**Exercise**. Given the records below, the lines starting at the line with "Open the React heart icon" and ending at the line with "Uncheck Allow Location Simulation" should be output exactly, both end lines kept and pictures left out.

**Data**.
◇ ◇ ◇ ◇ ◇
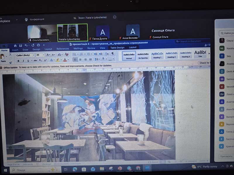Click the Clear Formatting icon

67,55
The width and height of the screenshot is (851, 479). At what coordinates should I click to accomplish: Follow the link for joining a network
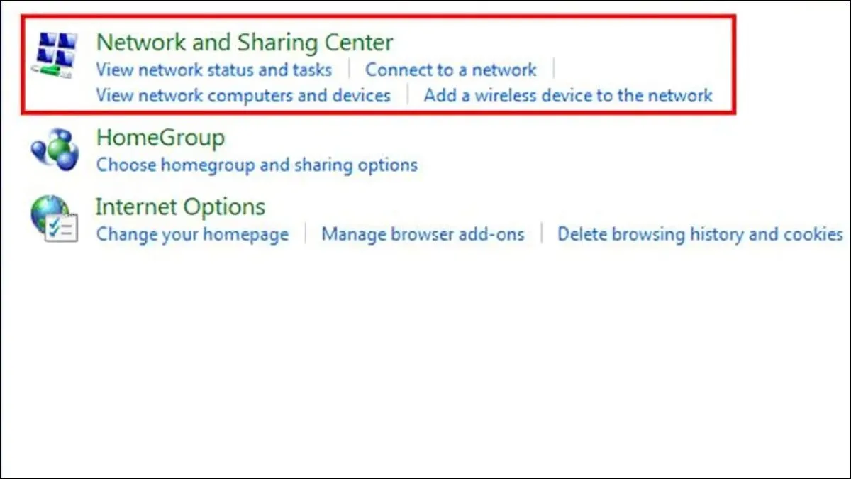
◇ ◇ ◇ ◇ ◇
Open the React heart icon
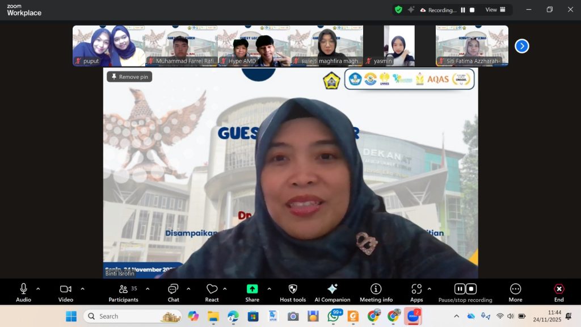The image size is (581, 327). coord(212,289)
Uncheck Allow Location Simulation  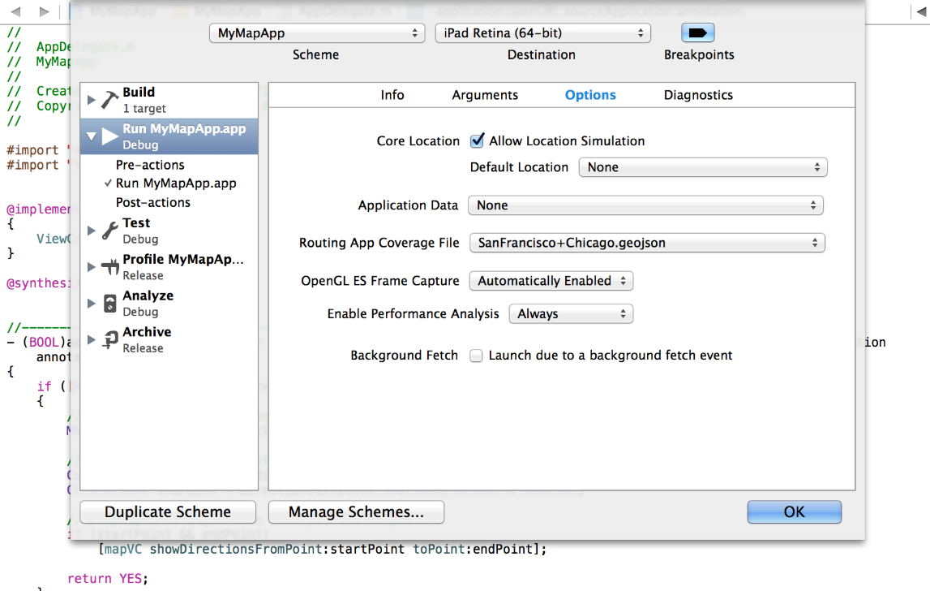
◇ ◇ ◇ ◇ ◇
**Answer**.
Open the React heart icon
The image size is (581, 327). coord(212,289)
Uncheck Allow Location Simulation  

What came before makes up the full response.